It is often said that words hurt but what does that mean at the societal level? What are the locutions that, once enunciated, envelop the bodies and trap them as subjects? In “Ideology and Ideological State Apparatuses” (1970), Louis Althusser presents the essence of ideology through the notion of interpellation (hailing). That is trough the locution “Hey, you there!” that a policeman transforms an individual into a subject when the latter turns around to face him:
I shall then suggest that ideology ‘acts’ or ‘functions’ in such a way that it ‘recruits’ subjects among the individuals (it recruits them all), or ‘transforms’ the individuals into subjects (it transforms them all) by that very precise operation which I have called interpellation or hailing, and which can be imagined along the lines of the most commonplace everyday police (or other) hailing: ‘Hey, you there!’
Assuming that the theoretical scene I have imagined takes place in the street, the hailed individual will turn round. By this mere one-hundred-and-eighty-degree physical conversion, he becomes a subject. Why? Because he has recognized that the hail was ‘really’ addressed to him, and that ‘it was really him who was hailed’ (and not someone else). Experience shows that the practical telecommunication of hailings is such that they hardly ever miss their man: verbal call or whistle, the one hailed always recognizes that it is really him who is being hailed. And yet it is a strange phenomenon, and one which cannot be explained solely by ‘guilt feelings’, despite the large numbers who ‘have something on their consciences’. (Louis Althusser, “Ideology and Ideological State Apparatuses,” 1970.)
I think that the violence of the process of subjectivization described by Althusser lies less in the self-recognition of one as a subject and the following turn around that succeeds it, but rather in the fact that one has no choice but to react to this interpellation. Even the absence of reaction would constitute a form of reaction; here lies the violence of a forced choice that was not solicited. In other words, when one is hailed “Hey, you there!” one can either decide to turn around, continue walking, running away etc. each of these propositions resulting from the locution that preceded them.
The same thing is applicable to the racist insult or, for that matter, any form of categorization of a body within a category defined by nothing else than language. Besides the collective offense that this kind of locutions develops, there is a violence applied onto the individual body as this locution forces it to enter a virtual category and reduces it to this category. It therefore provokes an unavoidable reaction to it, whatever this reaction might be (again, there is no escape from it). Being categorized in a given social group — whether it is based on an assumed race, gender, sexual preference, origins etc. — forces us to not only react to the locution itself, but also to the other bodies that would be assimilated to this social group. For example, a dark skin body, when hailed derogatively or simply reduced to its epidermic pigmentation regardless of any other characteristics of this body, is forced to define itself as belonging or not to the social group of “blacks,” that is a group of bodies that accepted to recognize themselves according to the same reductive characteristics and to resist collectively against the various forms of racism. It would be just as much reductive as the insult itself to assume that any dark skin body wants to be part of the social group of “blacks.” The locution, however, forces this body to choose its relationship to the group that is is forcefully associated to.
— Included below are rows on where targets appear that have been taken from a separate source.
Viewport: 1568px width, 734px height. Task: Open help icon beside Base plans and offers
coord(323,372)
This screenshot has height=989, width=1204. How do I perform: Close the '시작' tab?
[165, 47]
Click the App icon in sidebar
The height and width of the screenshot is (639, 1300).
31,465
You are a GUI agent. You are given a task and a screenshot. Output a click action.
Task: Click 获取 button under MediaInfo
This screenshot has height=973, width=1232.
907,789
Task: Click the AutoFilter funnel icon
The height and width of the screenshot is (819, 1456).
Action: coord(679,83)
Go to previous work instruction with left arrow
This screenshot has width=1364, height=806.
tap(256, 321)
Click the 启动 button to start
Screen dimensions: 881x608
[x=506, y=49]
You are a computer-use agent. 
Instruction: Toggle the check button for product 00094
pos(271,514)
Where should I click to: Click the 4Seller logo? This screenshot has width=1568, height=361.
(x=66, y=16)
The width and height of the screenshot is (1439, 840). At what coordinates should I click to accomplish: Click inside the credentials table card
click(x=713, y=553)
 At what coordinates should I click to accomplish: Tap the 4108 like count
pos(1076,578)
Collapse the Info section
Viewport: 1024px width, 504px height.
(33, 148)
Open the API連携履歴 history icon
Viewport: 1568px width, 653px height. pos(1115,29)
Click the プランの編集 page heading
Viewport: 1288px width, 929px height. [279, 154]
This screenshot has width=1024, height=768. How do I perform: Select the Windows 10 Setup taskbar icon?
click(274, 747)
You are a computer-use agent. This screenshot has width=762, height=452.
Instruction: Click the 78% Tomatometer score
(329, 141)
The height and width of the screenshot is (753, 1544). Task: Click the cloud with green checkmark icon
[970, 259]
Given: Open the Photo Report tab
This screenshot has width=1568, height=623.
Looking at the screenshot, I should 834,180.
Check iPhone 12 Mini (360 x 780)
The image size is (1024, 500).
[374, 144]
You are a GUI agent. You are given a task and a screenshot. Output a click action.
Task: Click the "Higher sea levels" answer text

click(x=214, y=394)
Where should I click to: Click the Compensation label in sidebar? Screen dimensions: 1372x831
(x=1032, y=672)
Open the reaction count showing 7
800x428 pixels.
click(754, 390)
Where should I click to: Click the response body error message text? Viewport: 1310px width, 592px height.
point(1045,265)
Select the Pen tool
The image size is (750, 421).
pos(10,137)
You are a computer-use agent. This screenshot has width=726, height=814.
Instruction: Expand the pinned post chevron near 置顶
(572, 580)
This text started with the policeman’s locution “Hey, you there!” that does not seem to be inherently related to the partition of society into virtual social categories. However, one of the forms of exercise of power functions by this partition. The locution “Hey, you there!” is practiced in the context of prevention (“Hey, you there! Show me your I.D.” “Hey, you there! What are you doing here?” etc.) rather than in the one of suppression. The function of the police in this context of prevention therefore consists in the profiling of bodies and the set of expectations related to these bodies (see past article about expectations as the main form of current racism). It is therefore not surprising to often see an overlapping of racism with the police function and the relations of power it implies. The locutions that envelop our bodies are to be understood as the expression of the degree of difference between our body and the norm body. They apply a layer of identity on our body ‘from the outside’ forcing the layers of identity built ‘from the inside’ to react in relation to them.